» Set of tasks
- A) In the article about Point Nemo, how far away are the three closest land masses?
- B) Shorten the paragraph of the Point Nemo article that starts "Point Nemo, also known as", keeping its main facts.
- C) Write the next few paragraphs of the Point Nemo article, picking up after its final sentence.

» Extracted text
-- BEGIN --

Most isolated place on Earth where nearest people to you are astronauts in space

  • Point Nemo is one of the most remote places on the planet
  • You can only reach it by boat and the journey would take you several weeks
  • It’s also known as a cemetery for broken spaceships and satellites

Published on Jan 29, 2024 at 8:22 PM (UTC+4)
by Andie Reeves

Last updated on Feb 02, 2024 at 8:31 PM (UTC+4)
Edited by Alessandro Renesis

Point Nemo is the ultimate spot for a quiet getaway.

It’s far away from tourists and the bustling city lights and is one of the most remote places on Earth.

In fact, it’s so remote that your closest neighbours will be astronauts in space.

The only problem is you’ll need a boat and several weeks to get there.

READ MORE: Inside the ‘underwater space station’ designed to house aquanauts

Point Nemo, also known as the ‘Oceanic Pole of Inaccessibility’, is the part of the ocean that is most furthest away from any land.

The three closest land masses are 1,670 miles away and include an island in Antarctica and one in the Easter Island chain.

This makes it the most isolated spot on the planet.

-- END --

» Supplied information
-- BEGIN --

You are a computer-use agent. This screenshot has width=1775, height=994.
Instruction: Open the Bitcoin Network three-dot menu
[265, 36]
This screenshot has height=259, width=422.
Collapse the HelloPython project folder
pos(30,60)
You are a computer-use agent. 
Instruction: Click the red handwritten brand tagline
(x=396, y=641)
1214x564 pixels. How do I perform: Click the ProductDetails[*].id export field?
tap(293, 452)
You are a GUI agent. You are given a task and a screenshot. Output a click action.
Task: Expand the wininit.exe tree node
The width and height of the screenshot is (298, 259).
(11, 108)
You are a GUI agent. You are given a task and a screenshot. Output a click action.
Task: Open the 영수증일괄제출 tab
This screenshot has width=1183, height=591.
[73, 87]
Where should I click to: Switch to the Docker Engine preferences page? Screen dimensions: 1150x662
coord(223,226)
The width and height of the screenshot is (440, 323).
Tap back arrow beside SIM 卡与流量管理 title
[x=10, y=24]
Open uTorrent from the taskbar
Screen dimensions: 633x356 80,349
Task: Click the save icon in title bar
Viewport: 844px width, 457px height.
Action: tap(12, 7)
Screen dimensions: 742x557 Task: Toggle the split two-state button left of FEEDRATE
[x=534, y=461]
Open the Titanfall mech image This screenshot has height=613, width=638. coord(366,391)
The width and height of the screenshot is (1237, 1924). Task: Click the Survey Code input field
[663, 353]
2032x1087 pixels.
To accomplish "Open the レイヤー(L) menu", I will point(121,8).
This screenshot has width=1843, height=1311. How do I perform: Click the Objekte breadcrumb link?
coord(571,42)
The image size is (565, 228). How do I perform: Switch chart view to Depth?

-- END --

» Answers in order
- A) 1,670 miles

- B) Point Nemo, or the 'Oceanic Pole of Inaccessibility', is the ocean spot farthest from any land.

- C)
If this sounds like your idea of the perfect peaceful holiday, you’re out of luck.

Point Nemo is basically just a spot in the ocean, surrounded by nothing but more ocean.

If you wanted to travel there it would take many weeks by boat, in rough and dangerous seas.

The man who discovered it in 1992 hasn’t even gone there: he used a computer programme to figure out its coordinates.

The area gets its name from the Latin word for ‘no one’, referring to the fact that there is nobody there.

Weirdly, if you were to find yourself here, the closest human to you would be the astronauts at the ISS 260 miles away.

But you’d have to mind your head for falling space debris, like the toolbox a pair of astronauts dropped recently.

Point Nemo is known as a cemetery for space junk.

Because humans don’t live anywhere nearby, it’s apparently the perfect place to discard items from space.

Autonomous spaceships and satellites aren’t engineered to withstand re-entry into Earth’s atmosphere so disintegrate when they do.

NASA started using Point Nemo in 1971 as the spot to land any unusable space junk from these expeditions, including its first space station, Skylab.

Currently, there are about 263 bits of broken space equipment in the area.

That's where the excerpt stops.